The Future of Digital Frames
A team from Intel asked Marco Triverio and I to look 10 years into the future and imagine how people might capture or display photos given expected advances in technology. Intel is in the ever faster processor business and uses these predictions to steer chip architecture as well as to help spur developers imagination to maintain demand for faster silicon.
Over the course of the project we realized that using photos for storytelling is such a fundamentally instinctive behavior that it is safe to predict it will last through several generations of technological innovation. Our concept develops on this insight. However, foreseeing 10 years into the future is tricky. With IBM’s Watson, we’re seeing a sneak peak of improvements in natural language and intention recognition. We think that one of the photo related advances users will enjoy is computers that can actually help us tell stories and have richer conversations. We created the video below to illustrate the concept, but thought it would be fun to explain our reasoning and how we found sneaky ways to quickly prototype experiences that may not be possible for another decade.
10 Years in the past
10 years is a fairly arbitrary amount of time in technology. Many things seem to perpetually be just a few years off. So to give ourselves some perspective we decided to look 10 years into the past. What we realized was that in 2001 many thought we would have flying cars and HAL9000. However the major advancement of the time was actually the launch of Google’s search algorithm.
So we had a conversation early on as to what technologies seem to have made legitimate advances in the last few years. Among others we found facial recognition, analytics applied to natural language, and voice recognition. You can see these in Facebook’s photo tagging, IBM’s Watson and Siri (released as we were wrapping up the project) respectively. However all of these are in their infancy. Facebook’s face recognition is not always accurate, Watson’s undisclosed cost is estimated to be $100 million and $1.5 billion, and Siri can often struggle to compose a text message.
User Research Focused on Behavior
While we believe it is impossible to accurately predict technological breakthroughs that are going to take place in the coming 10 years, we are convinced that human behavior will change at a much less rapid pace. For this reason we decided to start the project by observing current user behaviors surrounding pictures and photography. As we conducted interviews, one factor that quickly become evident is the social nature of photos. People share photos online but also during face-to-face conversations. We found many users handling photos or smart phones in an effort to enhance a conversation. Pictures provide common references, visual cues, and rich details that support and enrich storytelling.
We re-framed the brief in order to address the core need, asking ourselves: what will storytelling look like 10 years from now? How will technology, which already heavily influences the way we tell stories, assist us in our narrations?
The devices that surround us have become increasingly aware of the context in which they exist. Yet the scale to which this works is still coarse and devices are not aware of what is immediately surrounding them. What if our devices knew more about the few foots around them? We have started from the idea of a picture frame that simply listens and shows pictures pulled from keywords in the dialogue.

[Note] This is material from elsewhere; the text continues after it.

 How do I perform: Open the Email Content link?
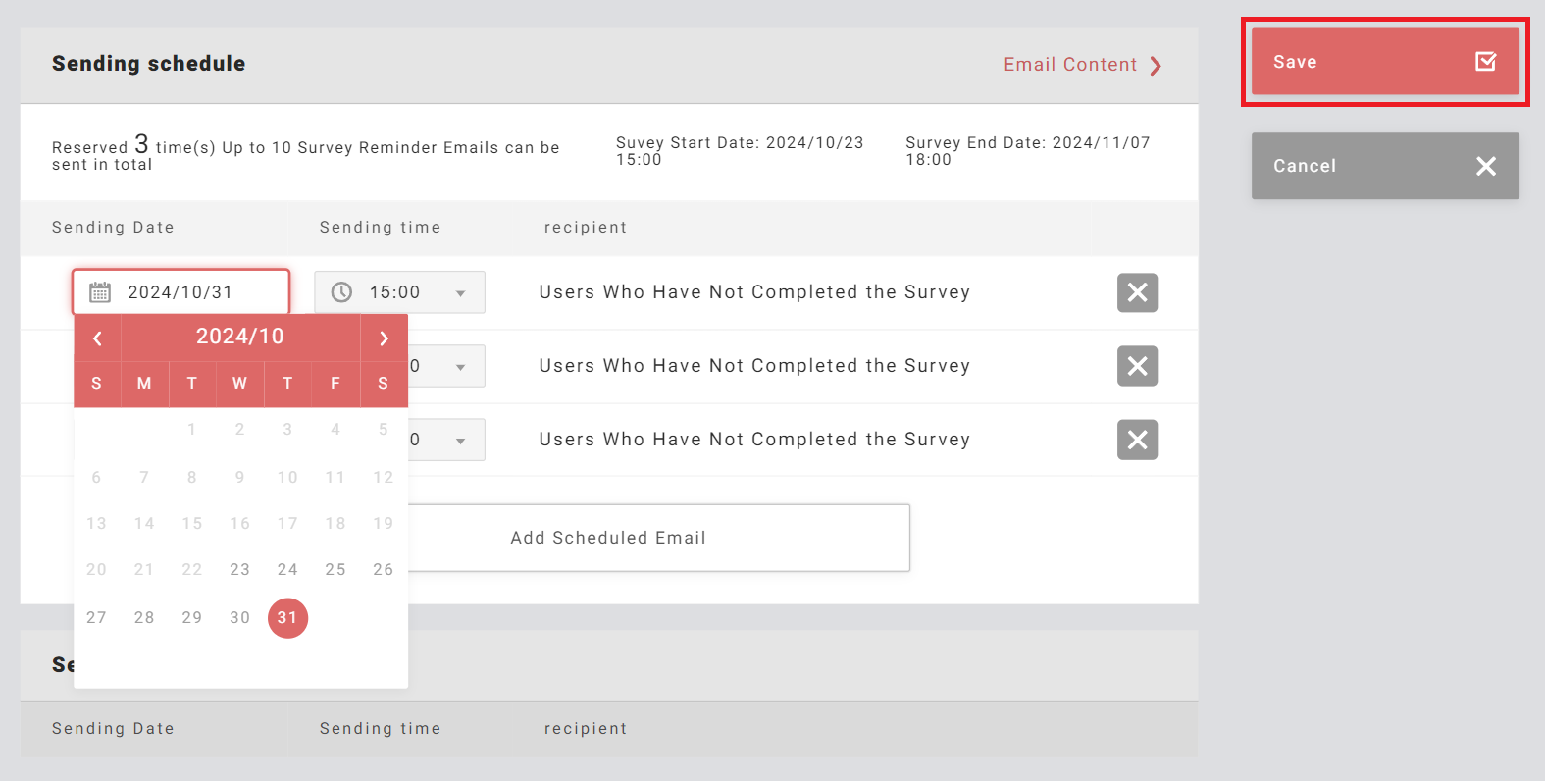click(1069, 65)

*These are some rough mockup's we used to pitch the concept early on.*
At CIID we really like to rapid prototype. Most future scenarios out there are just a lot of special effects and some ideas that seem promising on paper. We wanted to legitimately iterate through several versions of a technology that does not exist yet, so we had to be sneaky. At first we investigated the possibility of building a fully working prototype for very specific scenarios. After acquiring the best voice recognition solutions available and training the software on our state of the art Macs we quickly realized that they were still far too computationally intensive and slow. When two people spoke at once, our computers fans sounded like they were ready for lift off and promptly locked up.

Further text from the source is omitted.